Not any more. On Saturday night at 6, TV Marti went airborne. It is now broadcasting six nights a week from aboard a C-130, leased by the U.S. government and flown out of the Florida Keys. Jamming a broadcast that keeps moving out of range of the jammers is a lot harder than blocking satellite broadcasts, which is the way TV Marti's 24-7 programming usually goes out over the airwaves.

 

TV Marti was scheduled to go airborne later this year but the timetable was speeded up when Castro fell ill. "The transmission from this plane is a fulfillment of the President's commitment to break the Cuban dictatorship's information blockade on the Cuban people and will increase their access to timely and accurate information that they need at this critical time," Pedro Roig, director of the agency that oversees TV and Radio Marti, said in a statement.

 

To inaugurate the new service, TV Marti is broadcasting statements by President Bush, taped last Thursday, and Secretary of State Condoleezza Rice, taped Friday.

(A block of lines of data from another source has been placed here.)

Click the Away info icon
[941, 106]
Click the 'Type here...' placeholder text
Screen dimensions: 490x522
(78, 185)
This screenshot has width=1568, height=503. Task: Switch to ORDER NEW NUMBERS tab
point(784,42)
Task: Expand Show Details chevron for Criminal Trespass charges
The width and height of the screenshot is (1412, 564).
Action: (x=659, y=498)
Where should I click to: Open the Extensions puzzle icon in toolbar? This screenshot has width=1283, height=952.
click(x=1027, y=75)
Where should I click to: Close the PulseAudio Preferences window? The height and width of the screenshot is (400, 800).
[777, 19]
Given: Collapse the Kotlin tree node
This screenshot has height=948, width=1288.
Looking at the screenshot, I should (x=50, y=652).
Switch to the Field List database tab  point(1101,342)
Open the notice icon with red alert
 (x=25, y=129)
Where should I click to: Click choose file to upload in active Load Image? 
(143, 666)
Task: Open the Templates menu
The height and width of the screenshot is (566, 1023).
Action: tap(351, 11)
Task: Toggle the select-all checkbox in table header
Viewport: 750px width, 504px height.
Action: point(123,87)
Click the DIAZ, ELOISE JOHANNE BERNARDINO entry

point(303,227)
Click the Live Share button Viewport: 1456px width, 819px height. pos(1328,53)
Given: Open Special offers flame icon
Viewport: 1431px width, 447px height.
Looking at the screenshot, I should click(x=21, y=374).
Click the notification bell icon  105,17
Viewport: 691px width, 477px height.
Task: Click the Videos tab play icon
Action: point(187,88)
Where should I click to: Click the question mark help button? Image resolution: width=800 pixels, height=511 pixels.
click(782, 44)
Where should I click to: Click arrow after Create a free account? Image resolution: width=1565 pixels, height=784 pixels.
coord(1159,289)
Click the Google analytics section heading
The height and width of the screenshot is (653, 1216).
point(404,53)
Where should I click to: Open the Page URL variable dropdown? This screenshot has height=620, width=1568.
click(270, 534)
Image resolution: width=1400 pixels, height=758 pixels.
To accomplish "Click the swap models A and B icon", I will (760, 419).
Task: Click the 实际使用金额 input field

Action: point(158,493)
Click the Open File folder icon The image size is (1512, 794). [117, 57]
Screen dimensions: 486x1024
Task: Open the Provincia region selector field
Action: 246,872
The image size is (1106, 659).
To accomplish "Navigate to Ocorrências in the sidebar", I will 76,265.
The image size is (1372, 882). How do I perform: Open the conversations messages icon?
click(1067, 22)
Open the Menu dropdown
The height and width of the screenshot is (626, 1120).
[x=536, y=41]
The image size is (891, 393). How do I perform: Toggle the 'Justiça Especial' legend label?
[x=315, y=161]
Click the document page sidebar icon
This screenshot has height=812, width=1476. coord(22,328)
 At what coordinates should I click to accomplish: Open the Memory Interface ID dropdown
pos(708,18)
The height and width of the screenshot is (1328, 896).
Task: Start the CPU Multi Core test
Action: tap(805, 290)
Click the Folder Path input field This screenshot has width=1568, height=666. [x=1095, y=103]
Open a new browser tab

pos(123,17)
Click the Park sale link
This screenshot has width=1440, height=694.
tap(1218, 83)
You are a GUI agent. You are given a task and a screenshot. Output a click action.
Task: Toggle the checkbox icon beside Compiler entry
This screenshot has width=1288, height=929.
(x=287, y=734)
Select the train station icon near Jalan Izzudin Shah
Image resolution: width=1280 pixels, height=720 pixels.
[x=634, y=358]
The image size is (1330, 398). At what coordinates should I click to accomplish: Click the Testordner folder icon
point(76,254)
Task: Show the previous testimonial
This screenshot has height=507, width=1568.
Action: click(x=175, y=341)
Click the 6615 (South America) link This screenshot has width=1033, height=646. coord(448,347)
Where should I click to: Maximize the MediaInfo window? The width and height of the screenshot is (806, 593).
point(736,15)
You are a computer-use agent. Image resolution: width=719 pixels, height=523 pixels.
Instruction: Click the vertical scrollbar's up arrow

They are "letting the Cuban people know that in this time of uncertainty, the U.S. is there with a message of hope and democracy," says Alberto Mascaro, TV Marti's chief of staff.

 

TV Marti's programming consists mostly of news reports and news analysis, says Mr. Mascaro. But there's also a popular satirical show called "La Oficina del Jefe," or "Office of the Chief," starring a tall fellow with a long beard and a cigar. In recent weeks, Mr. Mascaro says, "La Oficina del Jefe" has been featuring a character named Raul.